Sans amener de preuve, le rapport de Huawei suppose à tort que les technologies de l'Internet des objets (IdO) (telles que les véhicules autonomes, les véhicules électriques, l'optimisation du trafic, les villes intelligentes et les réseaux intelligents) nécessitent la 5G. Des analystes indépendants ont sérieusement contesté les avantages de la 5G pour l'IdO.9 Les affirmations de Huawei selon lesquelles la 5G est nécessaire à ces technologies et à leur efficacité énergétique sont absolument incorrectes. Prétendre qu'acheter ou produire de l'énergie « verte » pour la 5G la rend plus économe en énergie, est également une pure imposture. Comparée à l'énergie non renouvelable, l'énergie renouvelable est rare. La construction et la mise au rebut de systèmes d'énergie « renouvelables » (par exemple solaire, éolien, hydroélectrique) ont également d'énormes conséquences écologiques. De plus, l'utilisation des énergies « renouvelables » pour la 5G réduirait l'énergie renouvelable disponible pour d'autres applications. Huawei se trompe quand il affirme que les batteries au lithium « intelligentes » augmenteraient l'efficacité énergétique : les antennes 5G auront besoin de capacités de batteries10 bien plus importantes que les antennes 4G, ne faisant qu'ajouter à la consommation d'énergie mondiale. Fabriquer davantage de batteries augmentera l'extraction de minerai, la consommation d’eau et les émissions de gaz à effet de serre. Charger et décharger les batteries de la 5G causera encore davantage de pertes en électricité.

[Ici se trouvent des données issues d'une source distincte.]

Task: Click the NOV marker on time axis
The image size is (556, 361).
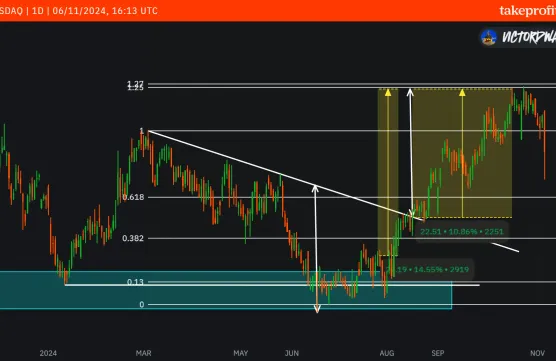Action: tap(537, 353)
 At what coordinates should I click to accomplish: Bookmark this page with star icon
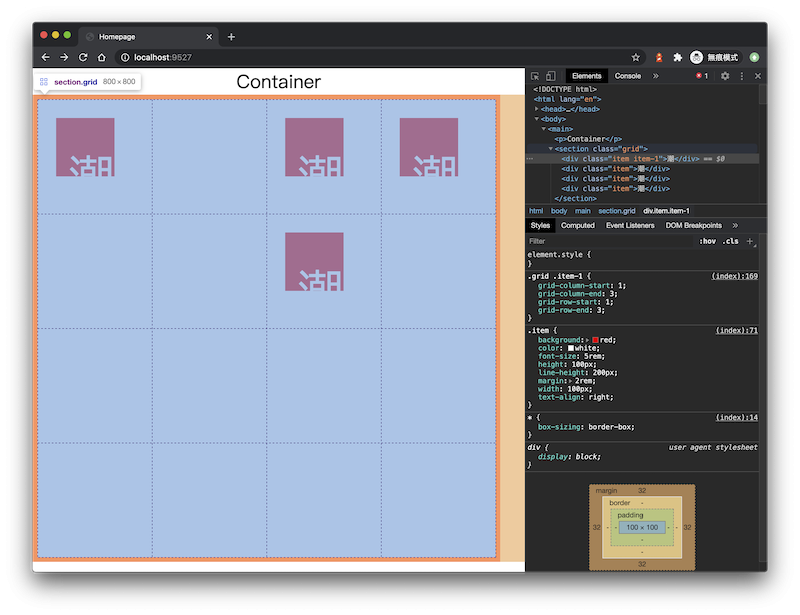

Le rapport ne fournit que trois études de cas concrètes avec des avantages quantifiés. Chacune des trois conclut à tort que la 5G permet une économie plus durable.

Dans l'étude de cas sur les transports, des travailleurs voyageant en voiture pour inspecter des gazoducs sont remplacés par un drone rapide, alimenté au mazout et connecté à la 5G, équipé d'une caméra vidéo ultra haute définition. Quatre erreurs sont identifiables. Premièrement, le déploiement de la 5G autour des pipelines est coûteux et consommateur d'énergie. Les réseaux mobiles ne sont pas conçus pour connecter des drones.11 Huawei ne fournit aucune preuve que seule la 5G puisse connecter ces drones. Le rapport n'explique pas pourquoi la 4G (existante) ne pourrait pas faire l’affaire. Deuxièmement, par rapport aux voitures, même les drones à longue portée ont encore une portée très limitée (80 km). Troisièmement, Huawei ne tient pas compte de l'énergie utilisée pour construire ou faire fonctionner les réseaux 5G. Enfin, malgré l'enthousiasme de Huawei, économiser 2,1 mégatonnes de CO2 par an est insignifiant (moins de 1%) en comparaison des émissions annuelles estimées pour la 5G entre 250 et 550 mégatonnes.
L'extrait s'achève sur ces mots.